## ACTIVITY
The output should consist solely of the lines running from the one that contains "Given: Close the" through the end of the records below, copied exactly.

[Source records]
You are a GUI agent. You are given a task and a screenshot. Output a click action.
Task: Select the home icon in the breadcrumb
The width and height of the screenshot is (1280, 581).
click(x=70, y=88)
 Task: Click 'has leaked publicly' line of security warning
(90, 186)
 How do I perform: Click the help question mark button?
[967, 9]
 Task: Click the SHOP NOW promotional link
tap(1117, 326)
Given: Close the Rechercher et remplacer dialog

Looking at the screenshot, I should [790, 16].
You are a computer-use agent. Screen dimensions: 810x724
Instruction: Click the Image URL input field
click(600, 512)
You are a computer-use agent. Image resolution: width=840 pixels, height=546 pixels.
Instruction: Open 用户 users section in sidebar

## TASK SOLUTION
Given: Close the Rechercher et remplacer dialog

Looking at the screenshot, I should [790, 16].
You are a computer-use agent. Screen dimensions: 810x724
Instruction: Click the Image URL input field
click(600, 512)
You are a computer-use agent. Image resolution: width=840 pixels, height=546 pixels.
Instruction: Open 用户 users section in sidebar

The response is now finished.